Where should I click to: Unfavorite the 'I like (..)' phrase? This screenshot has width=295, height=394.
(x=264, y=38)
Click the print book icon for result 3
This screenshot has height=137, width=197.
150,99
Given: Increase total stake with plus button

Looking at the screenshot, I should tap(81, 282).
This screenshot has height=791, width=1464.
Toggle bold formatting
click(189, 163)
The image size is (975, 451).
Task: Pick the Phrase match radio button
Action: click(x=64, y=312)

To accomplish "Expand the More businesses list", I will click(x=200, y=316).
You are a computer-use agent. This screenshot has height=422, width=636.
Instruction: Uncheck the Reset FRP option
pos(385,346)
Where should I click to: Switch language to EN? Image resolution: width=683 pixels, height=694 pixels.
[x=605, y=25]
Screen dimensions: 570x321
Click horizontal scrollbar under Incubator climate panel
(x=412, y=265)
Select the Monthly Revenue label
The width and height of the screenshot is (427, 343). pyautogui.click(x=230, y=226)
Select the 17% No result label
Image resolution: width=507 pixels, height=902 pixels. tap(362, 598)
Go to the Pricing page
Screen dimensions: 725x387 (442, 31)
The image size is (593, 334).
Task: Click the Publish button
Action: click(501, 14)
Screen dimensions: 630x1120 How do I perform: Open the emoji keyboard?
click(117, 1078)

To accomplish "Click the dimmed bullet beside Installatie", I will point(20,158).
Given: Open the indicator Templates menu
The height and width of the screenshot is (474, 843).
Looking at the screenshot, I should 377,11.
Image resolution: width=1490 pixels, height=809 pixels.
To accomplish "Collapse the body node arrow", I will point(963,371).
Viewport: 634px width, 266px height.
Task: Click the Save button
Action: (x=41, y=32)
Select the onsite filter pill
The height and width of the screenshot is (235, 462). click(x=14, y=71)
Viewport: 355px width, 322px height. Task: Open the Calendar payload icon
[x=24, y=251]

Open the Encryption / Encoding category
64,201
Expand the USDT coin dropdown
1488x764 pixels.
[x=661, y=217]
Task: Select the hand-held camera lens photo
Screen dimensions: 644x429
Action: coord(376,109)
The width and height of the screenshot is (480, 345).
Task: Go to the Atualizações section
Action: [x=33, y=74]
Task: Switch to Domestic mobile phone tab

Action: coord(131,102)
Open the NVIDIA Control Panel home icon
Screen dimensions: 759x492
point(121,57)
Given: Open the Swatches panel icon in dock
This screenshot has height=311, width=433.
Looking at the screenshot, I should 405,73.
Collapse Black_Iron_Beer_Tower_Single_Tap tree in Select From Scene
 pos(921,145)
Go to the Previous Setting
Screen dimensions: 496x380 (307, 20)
● ● ● ● ● ● ●
Swap every "Open" in the material above for "Launch" and leave everything else unchanged.

-- Correct response --
Where should I click to: Unfavorite the 'I like (..)' phrase? This screenshot has width=295, height=394.
(x=264, y=38)
Click the print book icon for result 3
This screenshot has height=137, width=197.
150,99
Given: Increase total stake with plus button

Looking at the screenshot, I should tap(81, 282).
This screenshot has height=791, width=1464.
Toggle bold formatting
click(189, 163)
The image size is (975, 451).
Task: Pick the Phrase match radio button
Action: click(x=64, y=312)

To accomplish "Expand the More businesses list", I will click(x=200, y=316).
You are a computer-use agent. This screenshot has height=422, width=636.
Instruction: Uncheck the Reset FRP option
pos(385,346)
Where should I click to: Switch language to EN? Image resolution: width=683 pixels, height=694 pixels.
[x=605, y=25]
Screen dimensions: 570x321
Click horizontal scrollbar under Incubator climate panel
(x=412, y=265)
Select the Monthly Revenue label
The width and height of the screenshot is (427, 343). pyautogui.click(x=230, y=226)
Select the 17% No result label
Image resolution: width=507 pixels, height=902 pixels. tap(362, 598)
Go to the Pricing page
Screen dimensions: 725x387 (442, 31)
The image size is (593, 334).
Task: Click the Publish button
Action: click(501, 14)
Screen dimensions: 630x1120 How do I perform: Launch the emoji keyboard?
click(117, 1078)

To accomplish "Click the dimmed bullet beside Installatie", I will point(20,158).
Given: Launch the indicator Templates menu
The height and width of the screenshot is (474, 843).
Looking at the screenshot, I should 377,11.
Image resolution: width=1490 pixels, height=809 pixels.
To accomplish "Collapse the body node arrow", I will point(963,371).
Viewport: 634px width, 266px height.
Task: Click the Save button
Action: (x=41, y=32)
Select the onsite filter pill
The height and width of the screenshot is (235, 462). click(x=14, y=71)
Viewport: 355px width, 322px height. Task: Launch the Calendar payload icon
[x=24, y=251]

Launch the Encryption / Encoding category
64,201
Expand the USDT coin dropdown
1488x764 pixels.
[x=661, y=217]
Task: Select the hand-held camera lens photo
Screen dimensions: 644x429
Action: coord(376,109)
The width and height of the screenshot is (480, 345).
Task: Go to the Atualizações section
Action: [x=33, y=74]
Task: Switch to Domestic mobile phone tab

Action: coord(131,102)
Launch the NVIDIA Control Panel home icon
Screen dimensions: 759x492
point(121,57)
Given: Launch the Swatches panel icon in dock
This screenshot has height=311, width=433.
Looking at the screenshot, I should 405,73.
Collapse Black_Iron_Beer_Tower_Single_Tap tree in Select From Scene
 pos(921,145)
Go to the Previous Setting
Screen dimensions: 496x380 (307, 20)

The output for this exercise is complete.